Didik menjelaskan, sebenarnya isu Papua kali ini lebih merupakan isu sosial politik. Dimana ada anasir-anasir yang ada di dalam dan di luar negeri melakukan serangkaian propaganda yang beruntun, jangka panjang dan cukup masif.

“Tadi pendekatan data science dan big data dari suadara Ismail Fahmi (pendiri Drone Emprit) cukup lengkap. Meskipun demikian, isu kesenjangan dan keadilan juga marupakan bagian yang memberi pengaruh terhadap keadaan Papua pada saat ini,” jelasnya.

Baca Juga:  Pemkab Nunukan Tegaskan Komitmennya Dalam Menyukseskan Pilkada 2024

Ia melihat dalam kasus Papua, pihak yang menggelar aksi berdemo adalah kaum terpelajar dan bersembunyi dengan indentitas mahasiswa, kelas menengah.

“Jadi ini bukan gerakan golongan bawah tetapi gerakan kelompok menengah, yang dipengaruhi oleh opini-opini media sosial, propaganda dari luar negeri dan kita tidak memberi perhatian secara detail dan cermat,” ujar Didik.

Setelah membangun infrastruktur, lanjut dia, isu Papua cenderung ditinggalkan dan dianggap selesai.

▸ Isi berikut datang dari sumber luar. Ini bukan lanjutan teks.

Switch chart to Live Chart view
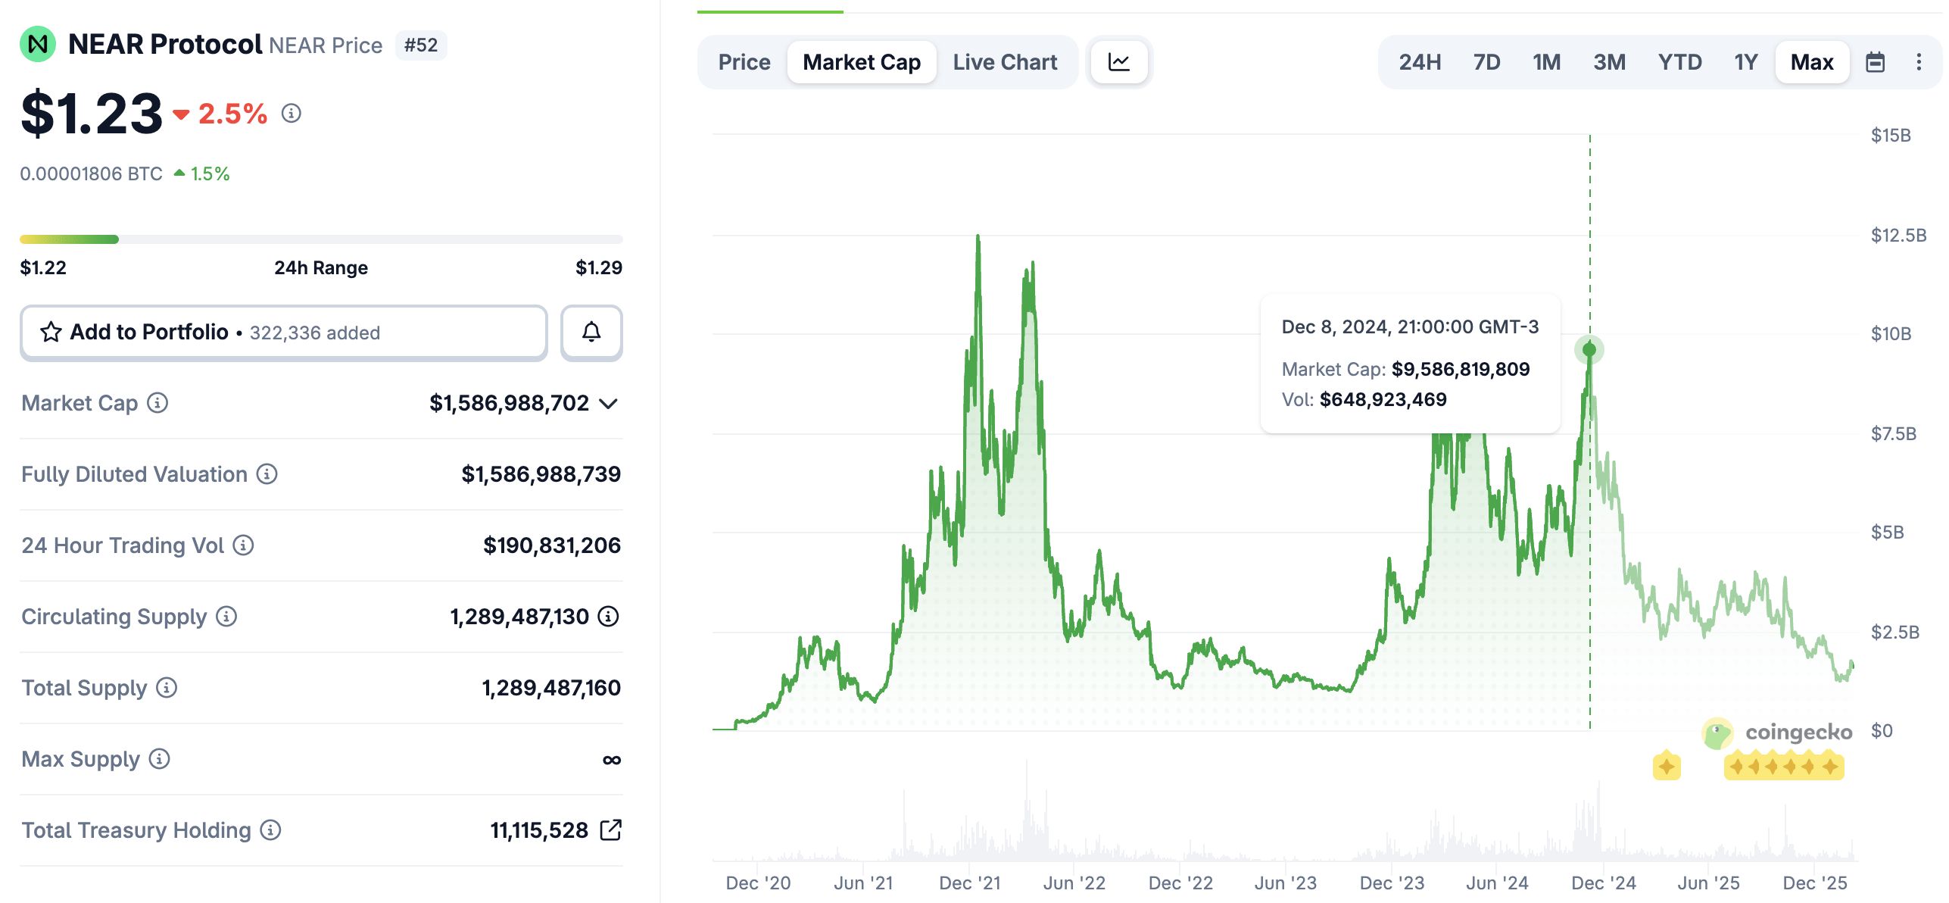Image resolution: width=1949 pixels, height=903 pixels. pos(1005,62)
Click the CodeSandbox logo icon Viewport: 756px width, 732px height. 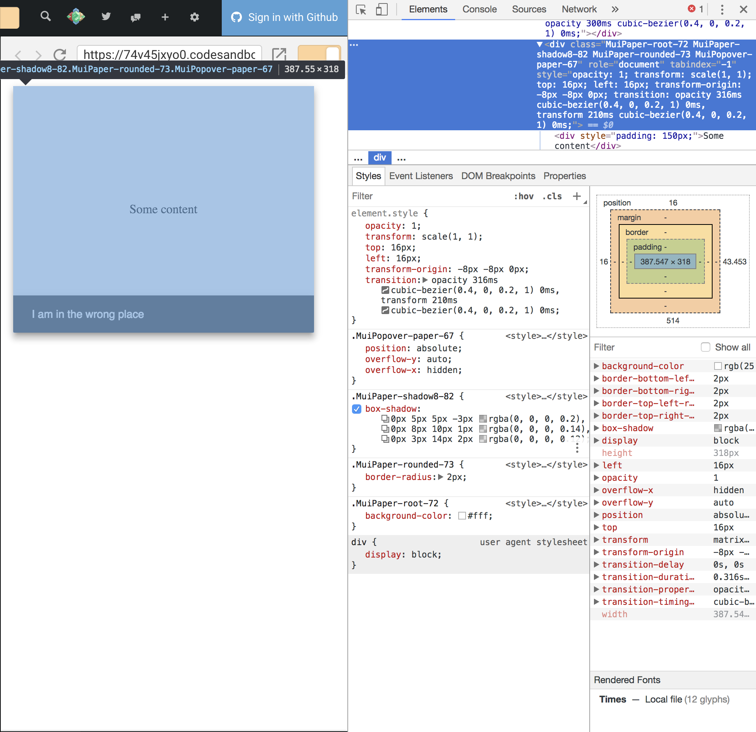(76, 17)
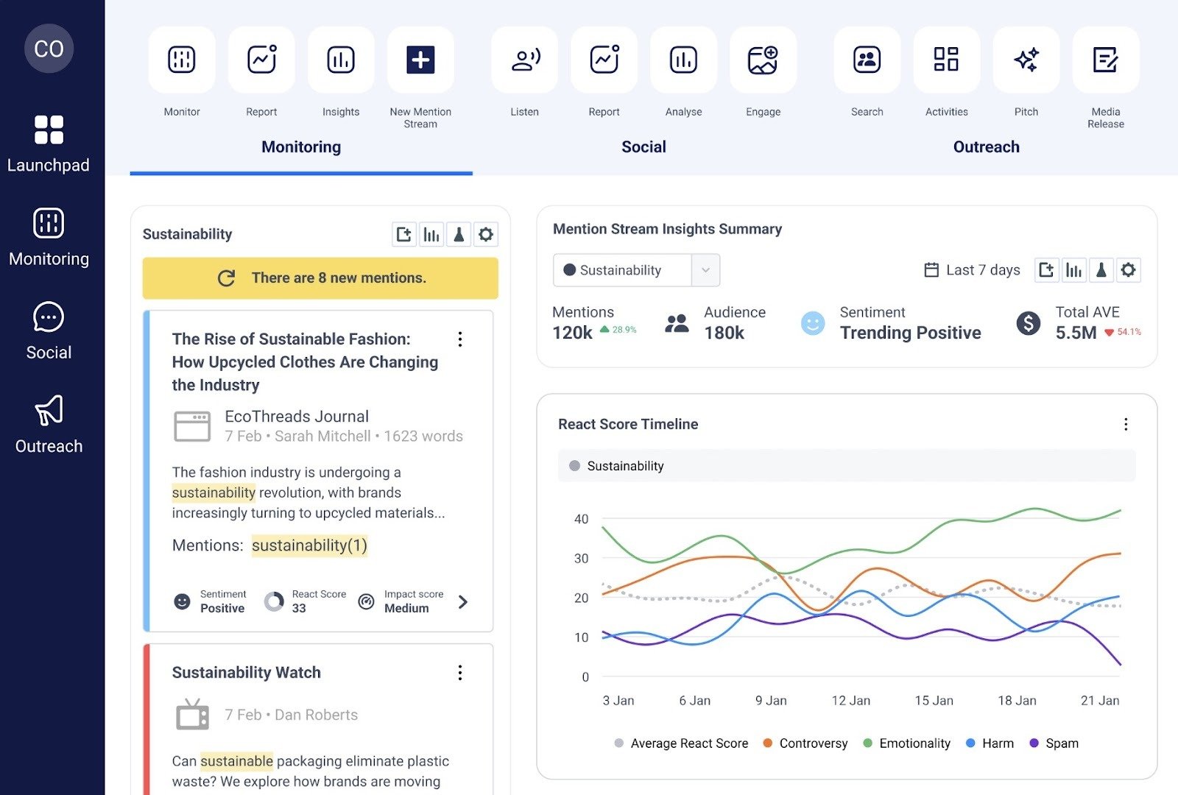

“Lalu kita pindah ke isu gagah-gagahan, isu glamour orang kaya, hebat, pindah ibu kota. Kita harus fokus ke sini karena isu pindah ibu kota tidak boleh diketok sendiri, itu adalah isu politik harus dengan undang-undang dan nenanti menjadi titik lemah politik Jokowi,” ungkapnya.

Didik menjelaskan, kaum separatis menunggu kesempatan perkelahian secara politik di pusat dan memanfaatkannya untuk referendum. “Seperti demo tadi dan rangkaian penyebaran bendera Papua (di depan Istana Negara),” tandasnya.